Playing Catch-Up: Steve Purcell
Today's 'Playing Catch-Up', a new regular column which talks to notable figures in the video game business about their notorious past and intriguing present, talks to Sam & Max
creator Steve Purcell. Purcell now works at Pixar, but is best known, naturally, for his art work at LucasArts (then LucasFilm Games) on titles including The Secret Of Monkey Island
, before he parlayed his long-running comic book characters Sam & Max
, whom he now owns the rights to, into the classic LucasArts 2D graphic adventure Sam & Max Hit The Road
But in fact, after graduating from the California College of Arts and Crafts in the early 1980s, Steve did freelance illustration and comic books for Marvel in the San Francisco area for years
before he succumbed to the alleged allure of the video game industry, and went to work for LucasFilm Games.
As for his entry into the industry and his career as part of the 'golden age' of LucasArts, Purcell explains: "I was hired by LucasFilm Games to work on a role-playing game with cat-head babes that was immediately cancelled shortly after I was hired.
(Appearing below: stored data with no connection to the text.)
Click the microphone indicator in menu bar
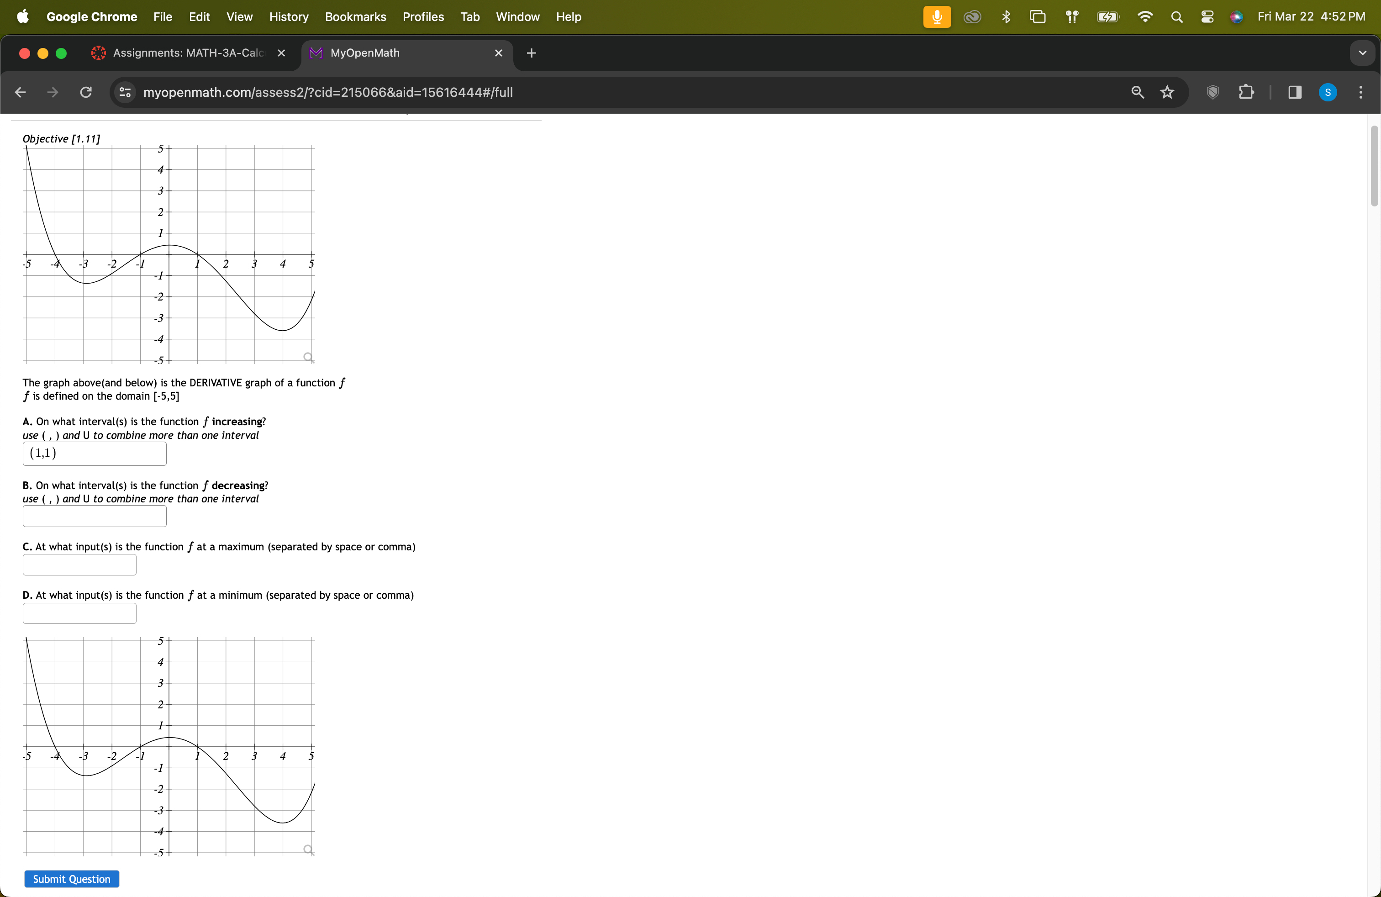[937, 17]
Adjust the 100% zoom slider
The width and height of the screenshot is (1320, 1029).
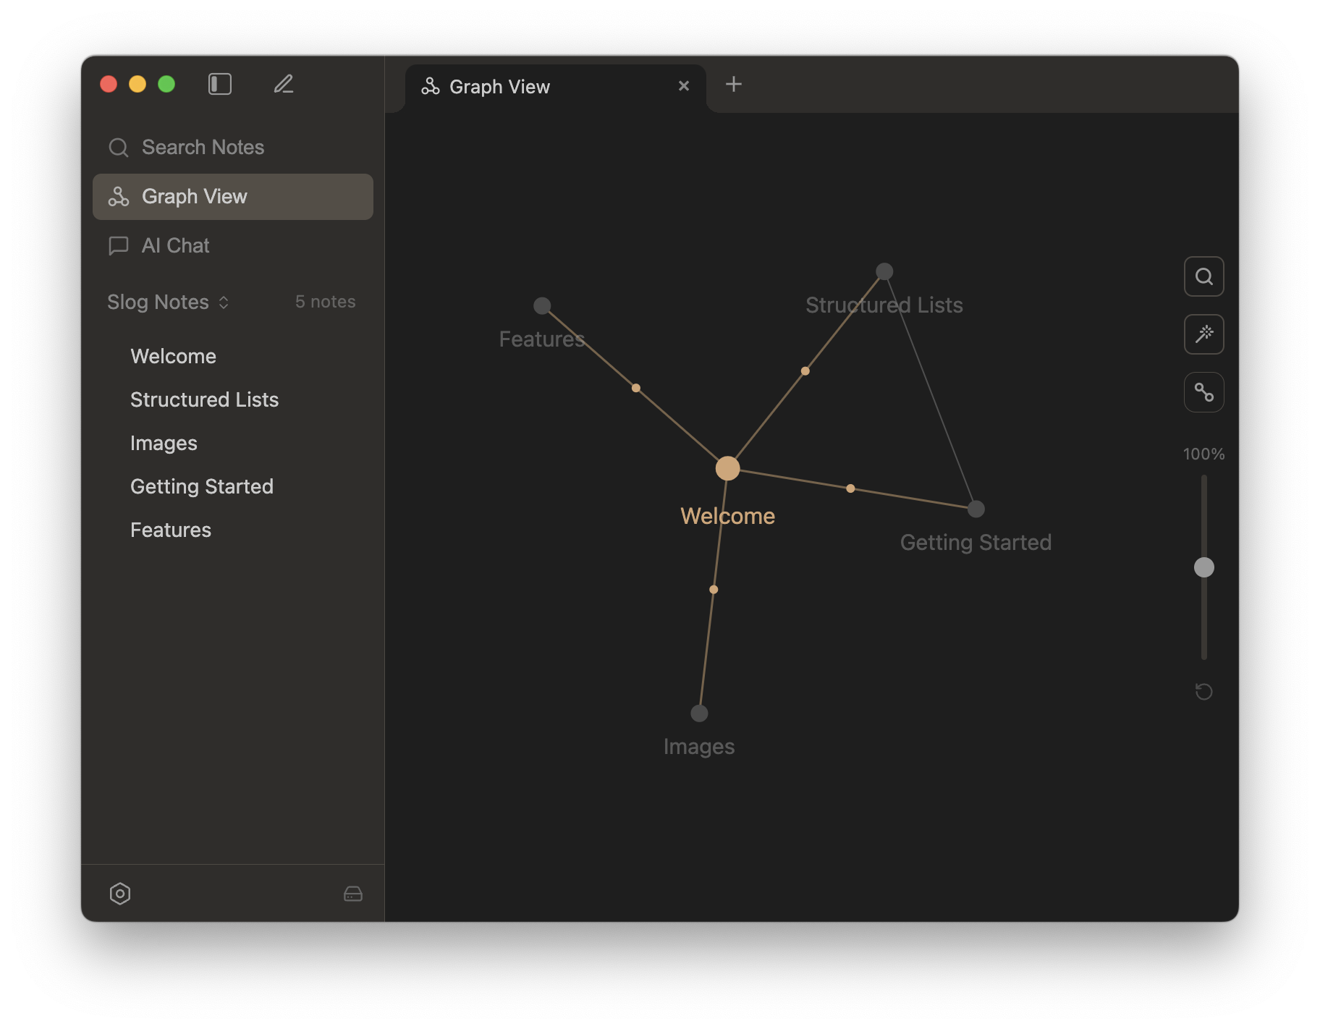[x=1203, y=567]
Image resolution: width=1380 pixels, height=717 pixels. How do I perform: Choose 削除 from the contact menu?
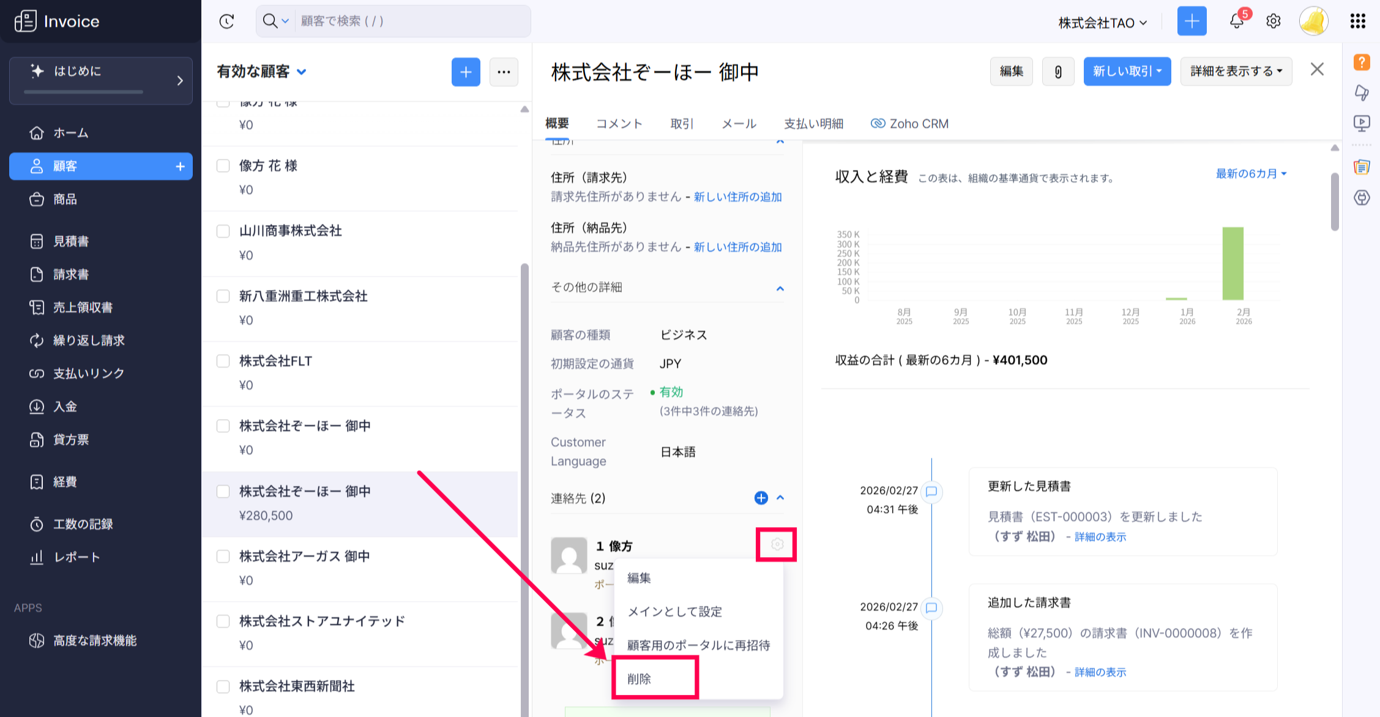[x=640, y=679]
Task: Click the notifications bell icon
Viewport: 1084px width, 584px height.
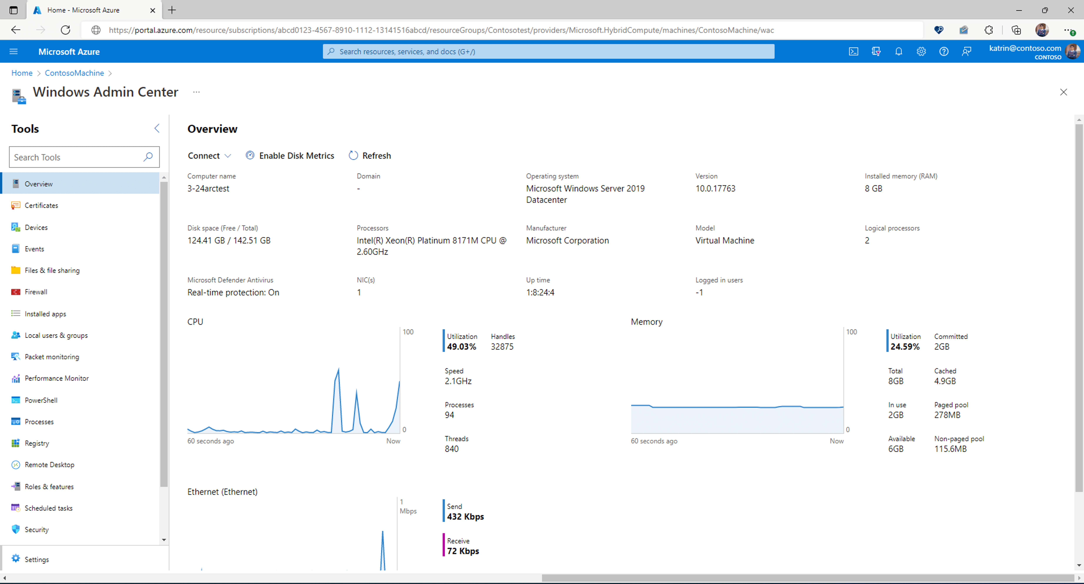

Since I could paint, I got called back to do the Zak McKracken
cover. I worked on game art and animation for Indiana Jones and The Last Crusade
and then for The Secret Of Monkey Island
, which I also painted the cover for. I also did game art for The Secret Of Monkey 2, Loom, Pipedream
, and was doing a bunch of painted Sam & Max strips for [internal LucasArts magazine] 'The Adventurer'
along the way."
Purcell also has the unique privilege of being credited for 'whip research' on the Indiana Jones and The Last Crusade
game, and explains how that came about: "When we were making Last Crusade
, LucasFilm Games was located on Skywalker Ranch. In one of the display cases in the main house were a bunch of artifacts including an authentic Indy bullwhip. I asked the research librarians where those whips were made and I ordered one. A little old man in Seattle weaved them by hand out of kangaroo hide. It was a lot of money at the time, 300 bucks, but I bought it under the dodgy pretense of "reference" but actually because I always wanted a real bullwhip. I spent the summer out back of the stable house learning to crack it and I actually got to where I could clip the tops off weeds."
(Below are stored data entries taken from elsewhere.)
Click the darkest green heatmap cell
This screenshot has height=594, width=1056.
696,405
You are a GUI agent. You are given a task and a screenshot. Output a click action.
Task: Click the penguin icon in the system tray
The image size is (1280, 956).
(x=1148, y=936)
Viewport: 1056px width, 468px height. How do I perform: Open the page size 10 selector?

As for his continuing LucasArts involvement into the early '90s, Purcell explains that it was a little more abstract than some people might presume: "After The Secret Of Monkey Island 2
, I sort of drifted away from LucasArts, but came back to do Sam & Max Hit the Road
which I tried to be involved with at every level. After that, I stuck around for a bit and worked on a kid's game, Mortimer
with my wife Collette Michaud." From there, Purcell branched out into freelance work again, producing a bunch of character designs for ToeJam & Earl
, and characters for other game companies, including what he describes as "reams of concept art of various never-to-be-seen action game characters."
Further into the '90s, and following his work on the Sam & Max animated series, produced in Toronto and the winner of a Gemini (the Canadian Emmy), Purcell next went to Industrial Light and Magic to work on the story crew for a Frankenstein
animated feature. When the movie was cancelled, according to Steve: "They kept a few of us around to develop stories for animated features. That was fun for a while, but when they shrank the group down to a skeleton crew I had the chance to go to Pixar to work in story and that's where I am today."
Regarding the recent kerfuffle over a new Sam & Max
title in development at LucasArts but subsequently cancelled, Purcell is relatively sanguine: "While at Pixar I was consulting on Sam & Max 2
after hours. I got word that it was cancelled from the team but the subsequent fan backlash was an unexpected side effect. Thirty thousand people signed the online petition protesting the decision. I had no idea there had been that level of anticipation for the game."
Finally, Steve concludes his comments with equivocation about whether his involvement in the game industry is completely behind him: "Would I get back into games? Sure. The [Sam & Max] license is back in in my hands now so we'll see what happens in the near future. In the meantime, when I'm not working at Pixar, I'm exploring other bizarre concepts, doing some painting, and cobbling together material for my website which will be called Spudvision.com."